Longtemps considérée comme un élément indispensable du quotidien guinéen, la natte traditionnelle, prisée pour sa fraîcheur et son utilité, a progressivement cédé la place aux matelas modernes et aux moquettes, que ce soit dans les maisons ou les mosquées. Pourtant, cet objet symbolique, étroitement lié à l’histoire et à la culture du pays, conserve encore des adeptes.
Ce jeudi 5 décembre, notre rédaction est allée à la rencontre de Mamadou Saidou Diallo, un vendeur de nattes expérimenté, qui a débuté cette activité en 1958, à l’époque du président Ahmed Sékou Touré.
Mamadou Saidou Diallo est l’un des rares commerçants encore dévoués à la vente de nattes. « Moi, je suis dans la vente des nattes depuis 1958. Oui, c’est vrai que j’ai mélangé avec d’autres activités, mais c’est mon premier et dernier métier. Avant, je fabriquais et revendais dans mon village. Mais quand je suis venu à Conakry, j’ai commencé à acheter auprès des fabricants pour revendre ici », raconte-t-il.
À l’époque, les nattes étaient omniprésentes : sur les lits traditionnels, dans les chambres des jeunes et comme tapis dans les mosquées. « Même les grandes mosquées de Conakry me sollicitaient pour les fournir. C’est grâce à ce métier que j’ai pu construire, scolariser mes enfants et subvenir aux besoins de ma famille », confie le commerçant avec fierté.
Cependant, l’essor des matelas modernes et des moquettes a changé la donne. « Depuis l’apparition des matelas modernes, les gens n’utilisent plus les nattes. Ces matelas, bien qu’inconfortables en raison de leur chaleur et souvent responsables des infestations de punaises, restent le choix préféré des consommateurs. Les rares clients que je vois aujourd’hui sont ceux qui se marient. La modernisation nous a fait perdre une partie de notre culture », déplore Mamadou Saidou Diallo.

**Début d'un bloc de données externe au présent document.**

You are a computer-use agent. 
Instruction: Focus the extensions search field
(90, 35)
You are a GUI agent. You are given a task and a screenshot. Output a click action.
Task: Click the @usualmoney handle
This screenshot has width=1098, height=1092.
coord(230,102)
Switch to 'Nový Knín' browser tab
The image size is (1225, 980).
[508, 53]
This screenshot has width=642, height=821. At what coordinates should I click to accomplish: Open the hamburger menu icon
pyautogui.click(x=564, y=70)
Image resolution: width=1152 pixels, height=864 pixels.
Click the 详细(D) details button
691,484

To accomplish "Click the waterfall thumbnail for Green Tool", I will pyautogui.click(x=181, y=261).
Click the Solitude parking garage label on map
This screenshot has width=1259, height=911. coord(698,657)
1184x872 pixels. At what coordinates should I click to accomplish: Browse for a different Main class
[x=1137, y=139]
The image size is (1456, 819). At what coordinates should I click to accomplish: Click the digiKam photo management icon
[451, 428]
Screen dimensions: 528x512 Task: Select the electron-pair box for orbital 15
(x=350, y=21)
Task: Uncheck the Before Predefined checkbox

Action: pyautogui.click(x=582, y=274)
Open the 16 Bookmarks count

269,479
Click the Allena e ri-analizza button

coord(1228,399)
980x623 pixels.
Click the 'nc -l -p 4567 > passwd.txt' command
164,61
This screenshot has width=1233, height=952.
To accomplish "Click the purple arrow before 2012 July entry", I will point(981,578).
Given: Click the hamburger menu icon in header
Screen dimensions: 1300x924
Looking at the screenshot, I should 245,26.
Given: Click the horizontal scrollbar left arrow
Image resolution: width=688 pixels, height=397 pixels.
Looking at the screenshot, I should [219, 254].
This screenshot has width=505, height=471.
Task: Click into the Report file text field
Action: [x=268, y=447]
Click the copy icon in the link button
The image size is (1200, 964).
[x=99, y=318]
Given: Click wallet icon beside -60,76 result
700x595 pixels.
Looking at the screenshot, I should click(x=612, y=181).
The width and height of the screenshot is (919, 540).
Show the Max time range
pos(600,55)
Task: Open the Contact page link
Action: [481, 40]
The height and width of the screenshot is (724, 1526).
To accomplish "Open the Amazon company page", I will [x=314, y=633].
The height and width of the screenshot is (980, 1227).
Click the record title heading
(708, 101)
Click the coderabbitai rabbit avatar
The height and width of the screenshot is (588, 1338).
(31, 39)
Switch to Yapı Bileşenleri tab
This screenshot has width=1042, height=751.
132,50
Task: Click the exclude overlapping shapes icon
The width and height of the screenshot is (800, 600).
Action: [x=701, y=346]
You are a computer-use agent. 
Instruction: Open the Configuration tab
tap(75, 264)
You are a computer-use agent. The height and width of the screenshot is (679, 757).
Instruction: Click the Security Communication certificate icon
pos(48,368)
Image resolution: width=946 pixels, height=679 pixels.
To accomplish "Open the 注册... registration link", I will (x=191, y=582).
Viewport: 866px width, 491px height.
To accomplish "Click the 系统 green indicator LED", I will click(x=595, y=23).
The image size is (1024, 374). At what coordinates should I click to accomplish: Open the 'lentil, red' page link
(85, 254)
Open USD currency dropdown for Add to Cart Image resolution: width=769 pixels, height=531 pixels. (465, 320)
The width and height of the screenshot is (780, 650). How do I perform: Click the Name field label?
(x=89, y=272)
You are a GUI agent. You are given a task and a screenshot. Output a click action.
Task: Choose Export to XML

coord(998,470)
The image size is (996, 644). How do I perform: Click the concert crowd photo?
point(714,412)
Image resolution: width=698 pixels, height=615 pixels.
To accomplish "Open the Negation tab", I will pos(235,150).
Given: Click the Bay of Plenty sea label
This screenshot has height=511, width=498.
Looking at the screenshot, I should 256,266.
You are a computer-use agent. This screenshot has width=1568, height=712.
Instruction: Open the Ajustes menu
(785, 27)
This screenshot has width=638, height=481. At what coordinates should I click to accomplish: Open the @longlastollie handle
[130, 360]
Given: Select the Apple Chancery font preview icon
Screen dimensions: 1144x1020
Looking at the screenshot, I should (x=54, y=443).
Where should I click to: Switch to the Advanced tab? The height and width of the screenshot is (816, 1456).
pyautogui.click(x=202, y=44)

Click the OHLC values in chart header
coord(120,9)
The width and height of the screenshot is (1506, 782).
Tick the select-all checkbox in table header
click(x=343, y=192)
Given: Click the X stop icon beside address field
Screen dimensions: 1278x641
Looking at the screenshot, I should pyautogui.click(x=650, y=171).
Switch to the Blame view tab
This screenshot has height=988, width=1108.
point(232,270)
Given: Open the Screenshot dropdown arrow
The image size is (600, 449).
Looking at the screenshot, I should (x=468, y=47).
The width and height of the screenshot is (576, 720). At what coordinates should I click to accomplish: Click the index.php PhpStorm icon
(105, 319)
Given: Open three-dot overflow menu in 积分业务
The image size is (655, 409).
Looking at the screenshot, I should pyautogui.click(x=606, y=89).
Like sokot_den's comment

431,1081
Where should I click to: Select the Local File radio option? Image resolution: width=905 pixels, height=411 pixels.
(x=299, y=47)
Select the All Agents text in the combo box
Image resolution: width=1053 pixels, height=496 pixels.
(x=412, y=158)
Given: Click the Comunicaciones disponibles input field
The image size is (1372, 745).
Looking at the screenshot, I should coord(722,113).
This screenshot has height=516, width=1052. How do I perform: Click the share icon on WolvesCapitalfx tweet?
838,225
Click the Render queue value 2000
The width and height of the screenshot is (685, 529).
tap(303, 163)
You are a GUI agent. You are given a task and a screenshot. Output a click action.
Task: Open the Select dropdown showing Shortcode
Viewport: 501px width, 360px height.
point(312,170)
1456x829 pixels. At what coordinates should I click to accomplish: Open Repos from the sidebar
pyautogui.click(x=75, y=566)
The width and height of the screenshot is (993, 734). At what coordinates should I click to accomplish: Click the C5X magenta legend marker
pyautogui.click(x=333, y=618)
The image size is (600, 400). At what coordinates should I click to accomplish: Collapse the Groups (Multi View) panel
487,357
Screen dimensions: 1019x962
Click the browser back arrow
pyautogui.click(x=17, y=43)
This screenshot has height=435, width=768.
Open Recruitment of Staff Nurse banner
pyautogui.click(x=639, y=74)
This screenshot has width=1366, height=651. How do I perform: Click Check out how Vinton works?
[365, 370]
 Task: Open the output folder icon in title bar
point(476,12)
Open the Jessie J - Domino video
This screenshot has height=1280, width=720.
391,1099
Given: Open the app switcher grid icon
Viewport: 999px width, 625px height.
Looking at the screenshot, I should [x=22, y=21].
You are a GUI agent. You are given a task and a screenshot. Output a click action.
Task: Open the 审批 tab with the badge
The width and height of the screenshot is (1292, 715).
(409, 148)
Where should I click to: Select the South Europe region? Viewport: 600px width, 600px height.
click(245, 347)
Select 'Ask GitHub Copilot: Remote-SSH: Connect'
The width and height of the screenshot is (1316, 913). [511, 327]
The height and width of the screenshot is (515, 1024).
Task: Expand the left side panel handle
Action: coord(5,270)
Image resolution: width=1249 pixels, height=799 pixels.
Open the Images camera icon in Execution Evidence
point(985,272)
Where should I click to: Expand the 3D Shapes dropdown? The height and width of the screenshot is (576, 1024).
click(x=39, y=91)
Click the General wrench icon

Il souligne également un autre problème : l’impact économique. « Si vous achetez un matelas moderne, l’argent va chez les Chinois. Mais en achetant une natte chez nous, l’argent reste ici en Guinée. Nous sommes en train d’enrichir les Chinois tout en appauvrissant notre propre population », explique-t-il, appelant à une prise de conscience collective.
Face à ce déclin, Mamadou Saidou Diallo lance un appel au peuple guinéen : « Je demande aux Guinéens de ne jamais abandonner notre culture ni oublier nos origines. Les nattes sont plus qu’un simple objet ; elles racontent une partie de notre histoire. Nous devons les utiliser pour rappeler aux nouvelles générations ce que nos parents utilisaient. »
Malgré les difficultés, le vendeur reste attaché à son métier. Il continue d’acheter des nattes auprès des fabricants en milieu rural et les revend en ville, bien que les ventes soient désormais rares en semaine. « Aujourd’hui, ce sont les week-ends que je vois des clients, principalement pour des mariages. Mais je persiste, car c’est une activité qui a façonné ma vie. »
Alors que la modernisation impose de nouveaux modes de vie, la préservation de la natte traditionnelle reste un enjeu culturel. Ce simple objet, témoin d’un mode de vie ancestral, mérite d’être redécouvert et valorisé pour les générations futures.